We have 6" inches of snow and more is falling rapidly. The ground was dry 5 hours ago. I got the day off at the barn because Steph didn't think my car would be able to make it there. Pretty sure she was right--this picture was taken two hours ago.
So let's talk tack whoring. We haven't done that for a while. I considered dressing up in my $3 knee high socks (TJ Max), $20 kerrits breeches (eBay) and my $30 danskos (also eBay), but I'm at the work where stretchy pants are less socially acceptable right now.
I'm by nature a fairly happy and obsessive person. I also like Izzy to look perfect. I also have a budget that flutters around zero. Hence, I am a compulsive bargain hunter. Even if I have the money to buy something I want off the shelf, I rarely do. My only exceptions are hoofpicks and undergarments. You just don't want those used. ;-)

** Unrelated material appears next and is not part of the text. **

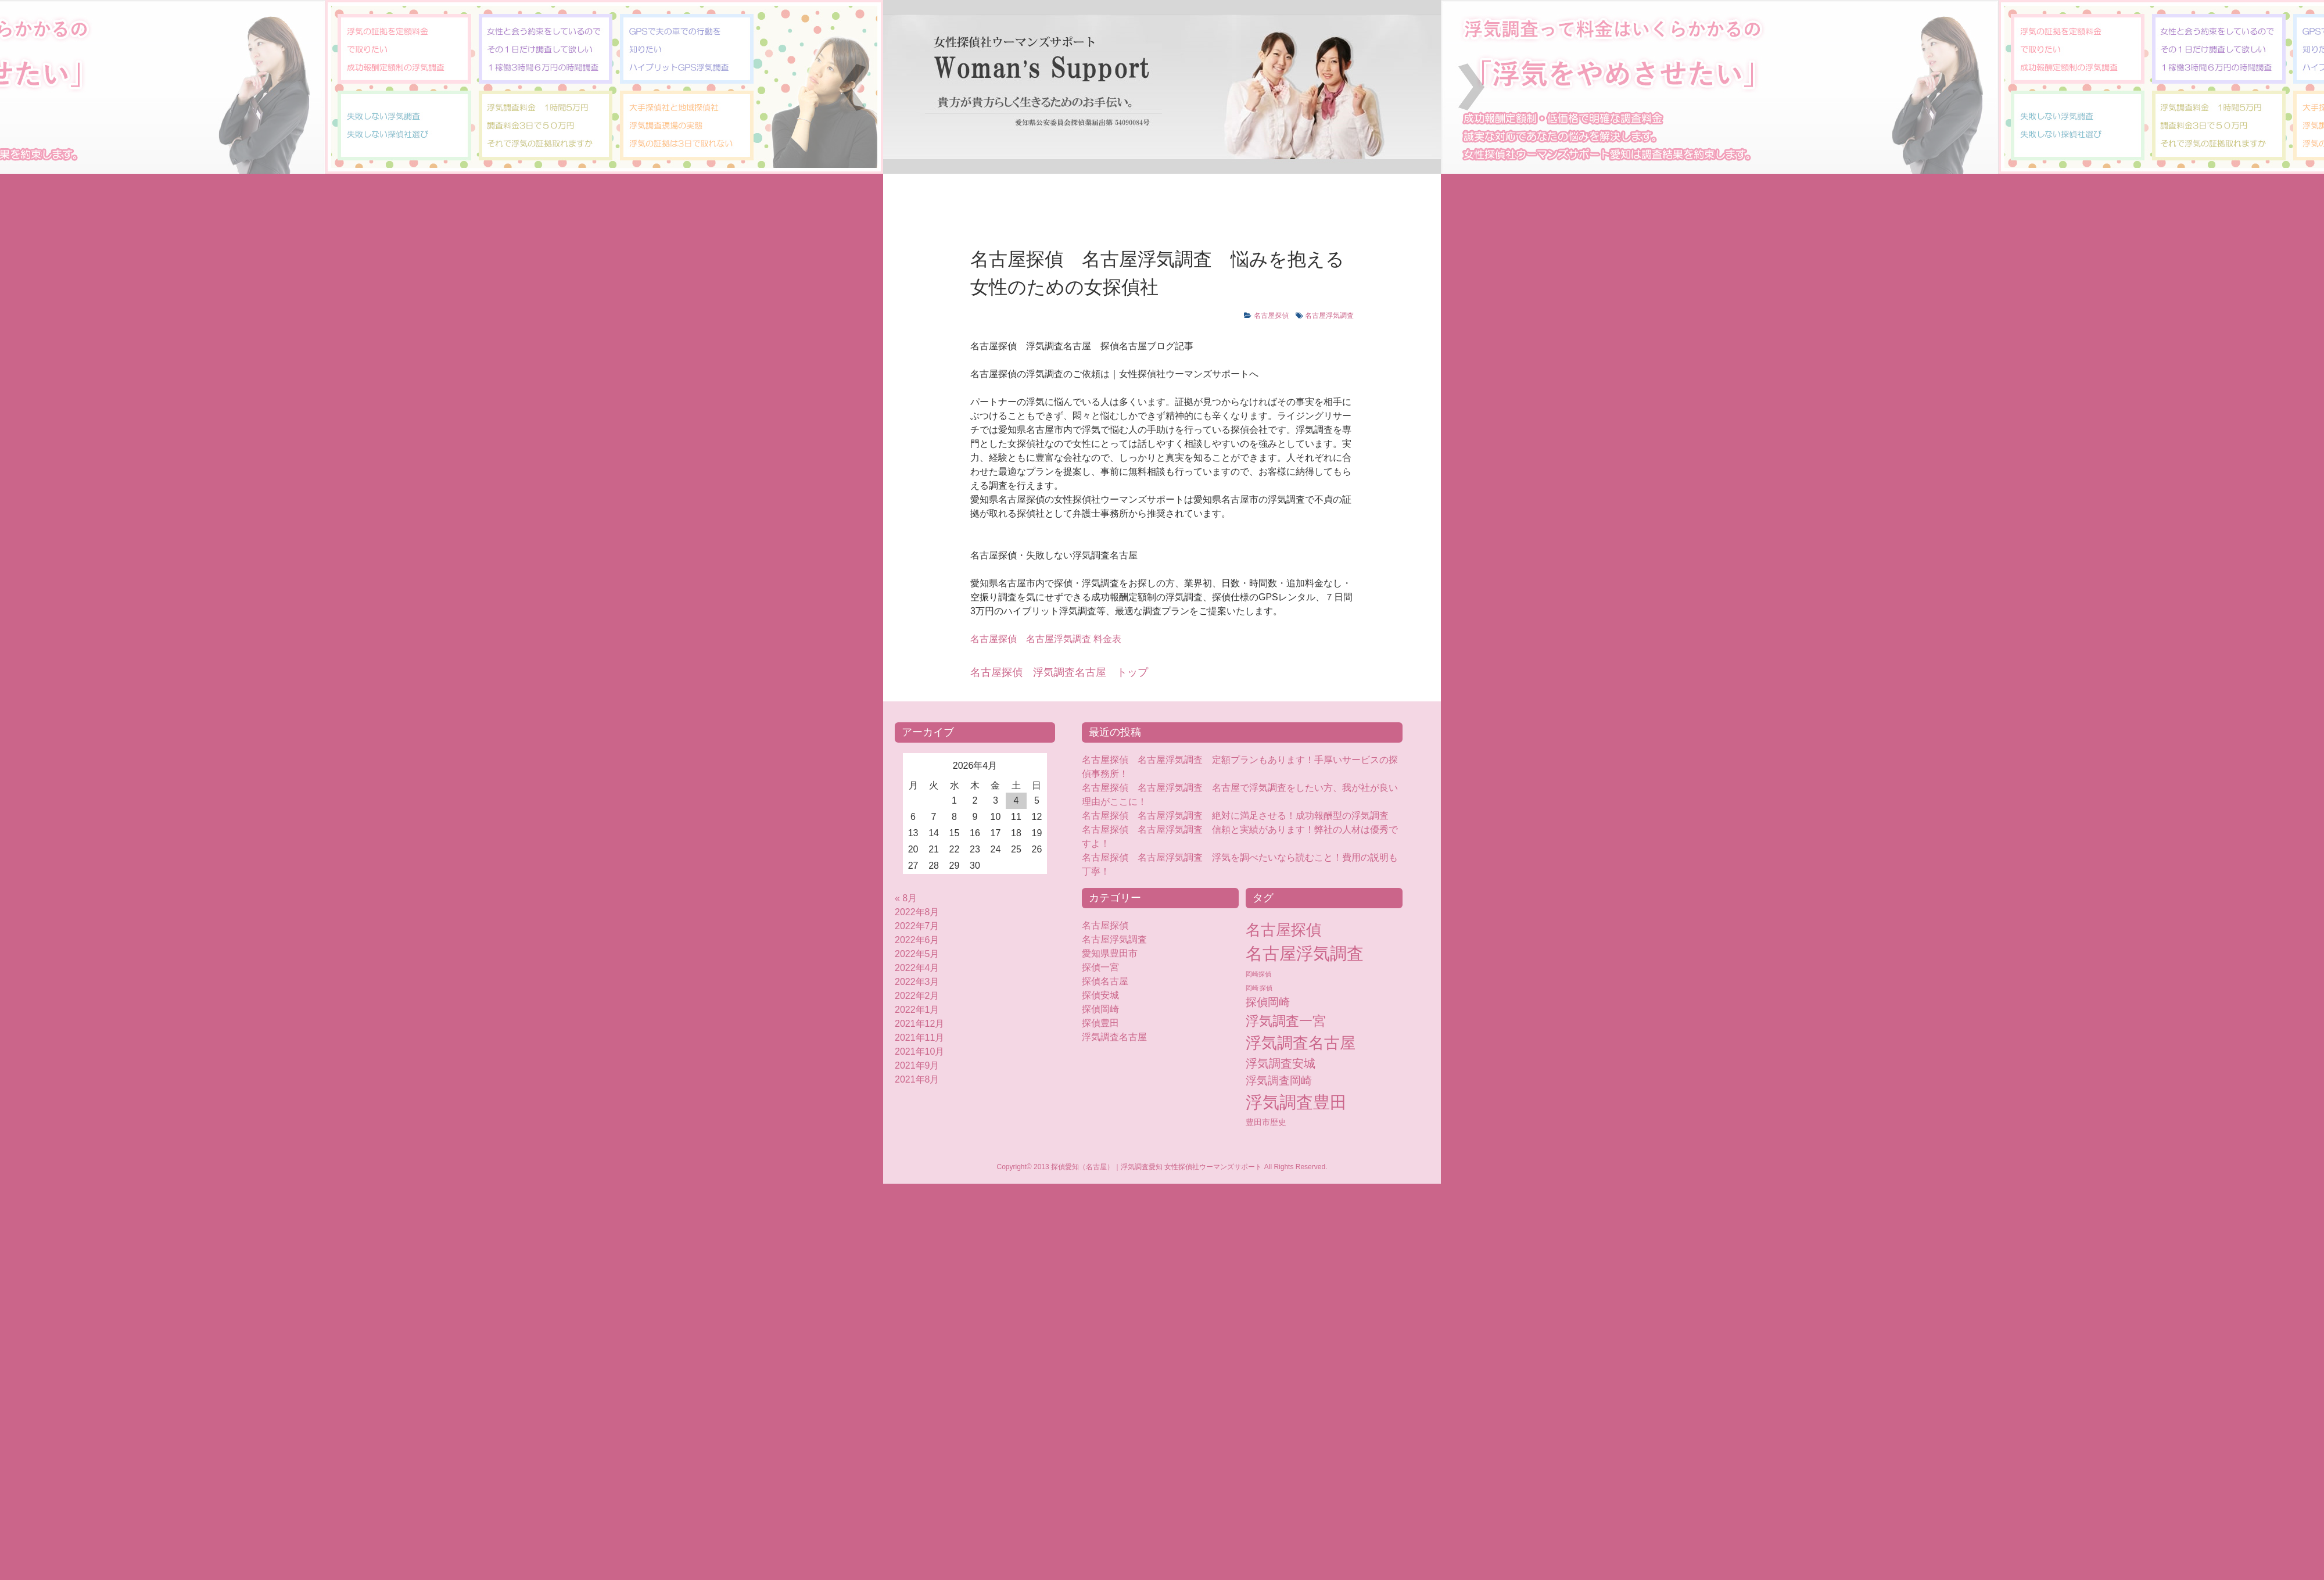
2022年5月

So here are my rules for bargain hunting:
1) Know the market. At home (where I am internetless), I stockpile catalogs. I keep current copies of Dover, Smartpak, Bit of Britain, and Bartville Harness Shop.
2) Know your item. If I'm shopping for my favorite breeches ever, I know they run around $110 new, can usually be had for around $100, go on sale for $70-$80 this time of year, and pop up on eBay occasionally for less. That means that if I go to a store and see them on the shelf, I know -exactly- where they fit into that scale and whether or not it's a good deal. Hint: just because it's 30% off does not make it worth buying.

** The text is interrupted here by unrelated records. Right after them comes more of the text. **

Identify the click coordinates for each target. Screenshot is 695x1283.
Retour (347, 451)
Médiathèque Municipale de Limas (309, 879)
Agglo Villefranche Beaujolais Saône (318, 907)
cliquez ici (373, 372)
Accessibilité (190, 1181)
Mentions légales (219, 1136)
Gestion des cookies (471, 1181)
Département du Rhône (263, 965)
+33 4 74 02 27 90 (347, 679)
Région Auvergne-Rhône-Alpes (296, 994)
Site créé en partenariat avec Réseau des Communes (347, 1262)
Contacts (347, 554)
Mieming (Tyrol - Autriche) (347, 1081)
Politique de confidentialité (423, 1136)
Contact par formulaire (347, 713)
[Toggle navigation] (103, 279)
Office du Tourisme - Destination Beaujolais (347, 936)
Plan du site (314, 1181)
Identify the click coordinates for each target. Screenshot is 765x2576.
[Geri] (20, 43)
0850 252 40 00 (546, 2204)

3) Have good sources. I mentioned the catalogs I keep at home. Here is my analysis of them:
~Dover has the most selection. They're excellent to get an idea for what's out there. Their list prices are ridiculous, but their sales are palatable, especially with the $10 off shipping coupon they sent out. I rarely buy from them, but I reference them frequently.

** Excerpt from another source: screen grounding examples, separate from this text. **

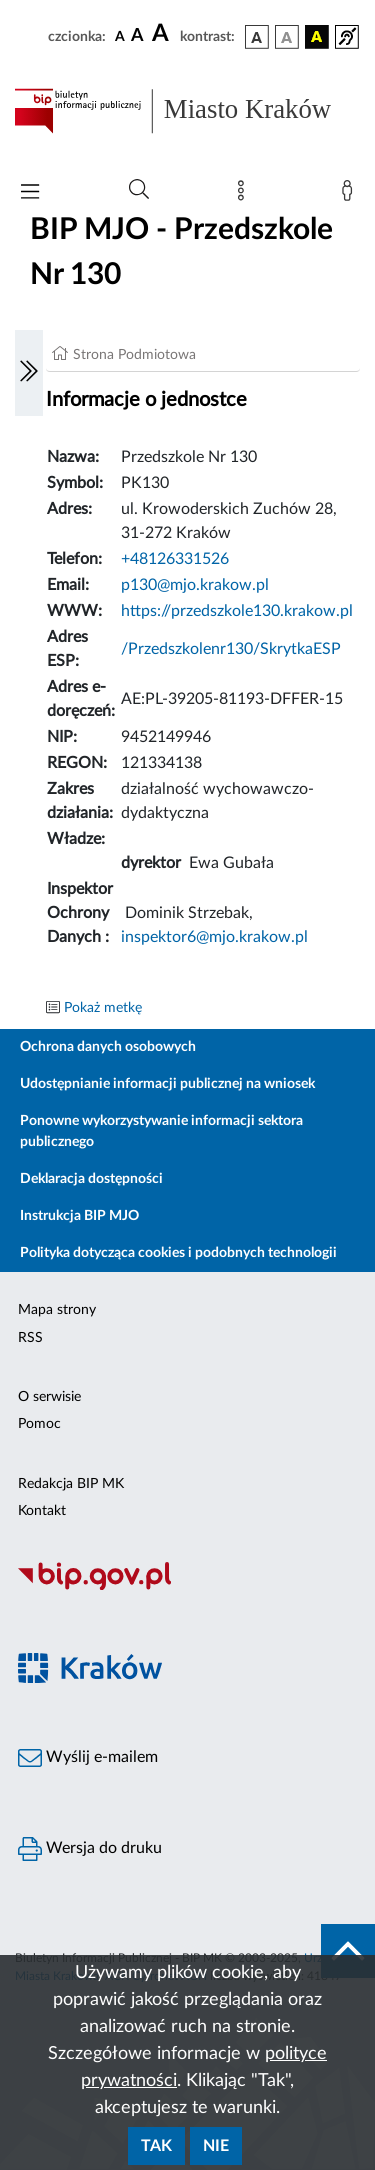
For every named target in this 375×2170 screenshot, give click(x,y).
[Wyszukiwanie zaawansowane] (139, 190)
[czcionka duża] (163, 34)
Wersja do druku (90, 1849)
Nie (216, 2146)
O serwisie (49, 1397)
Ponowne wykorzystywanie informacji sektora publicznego (161, 1131)
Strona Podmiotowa (134, 355)
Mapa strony (57, 1310)
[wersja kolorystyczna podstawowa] (257, 37)
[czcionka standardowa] (120, 36)
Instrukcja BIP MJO (79, 1216)
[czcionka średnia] (137, 36)
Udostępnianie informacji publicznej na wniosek (167, 1084)
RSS (30, 1338)
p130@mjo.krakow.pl (195, 585)
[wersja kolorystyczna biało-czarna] (287, 37)
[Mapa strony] (245, 195)
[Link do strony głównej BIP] (187, 111)
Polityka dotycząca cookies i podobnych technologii (178, 1253)
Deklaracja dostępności (91, 1179)
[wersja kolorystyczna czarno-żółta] (317, 37)
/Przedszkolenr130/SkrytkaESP (231, 649)
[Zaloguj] (351, 195)
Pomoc (39, 1424)
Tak (156, 2146)
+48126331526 (175, 559)
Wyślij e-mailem (88, 1758)
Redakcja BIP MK (71, 1484)
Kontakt (42, 1511)
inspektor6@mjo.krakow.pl (214, 937)
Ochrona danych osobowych (108, 1047)
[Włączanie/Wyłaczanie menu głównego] (30, 193)
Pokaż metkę (103, 1008)
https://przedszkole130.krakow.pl (237, 611)
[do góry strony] (348, 1951)
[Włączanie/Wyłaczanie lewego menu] (29, 373)
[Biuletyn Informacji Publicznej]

~Smartpak has free shipping on orders over $75, which I adore. Their selection is less than Dover, but still pretty sweet and their customer service is fantabulous. They have good sales occasionally, but in general are my go-to for non-discounted purchases.
~Bit of Britain is like eventer heaven in store format. They have all the coolest stuff and pretty good sales and discounts. Their shipping is reasonable and they are good to deal with.
~Bartville Harness Shop is a little Amish owned place in Pennsylvania. If you call them and leave a message, they'll send you a catalog. They make many of the leather goods for Bit of Britain, but sell they for quite a bit less money. Like 40-50% less.
Other sources I use a lot:
is pretty self explanatory. You have to know key words and sort through a lot of junk, but there are some cool deals out there. My favorite sellers are gorge-us.girls
for clothes and lancamishgoods
for strap good from Bartville that are magically sold online.
~Bits and Barter
board is a collection of people selling peer to peer. It's not as reliable as eBay, but you can get some super deals if they have what you want.
4) Do Your Research-I got my dressage saddle off of a website I'd never heard of, but I researched it on the Chronicle Forums
and heard good things. Conversely, there are sellers (and brands) that I've done similar research on and decided to have nothing to do with. I like the Chronicle because it's an established community with members you can research further through their posting history. You know, "sure she thinks that saddle is great, but she rides in a wintec according to her prior post, so she's hardly a judge of leather quality". It takes a little time, but it pays off.
5) Network. I have very little luck with craigslist (thank you cow country USA), but I've had considerable luck with fellow bloggers and equine friends. I got a steal of a deal on my much-beloved Ainsley XC saddle from blogger Gingham
and the exact XC vest I wanted from blogger friend Rinsie
Here's last fall's ensemble. The only thing I paid full price for was the custom saddle pad and ear bonnet. Those totaled around $50.
Otherwise, we have this list:
Five Star Tack Magnolia Bridle: $120 (used, tacktrader.com)
Thinline Reins $70 (new, sale at local store)
Korsteel bit $10 (new, local sale)
Black dressage boots $40 (new, from blogger friend)
Passier dressage saddle $800 (used, online)
Thinline pad $130 (new, ebay)
Kerrits breeches $40 (new, Dover)
Ariat half chaps $40 (new, Dover)
And so on. I firmly believe in buying higher quality good that will last longer and need less replacing. I also believe in buying the thing you want, because otherwise you will spend a great deal more buying multiple unsatisfactory replicas of it.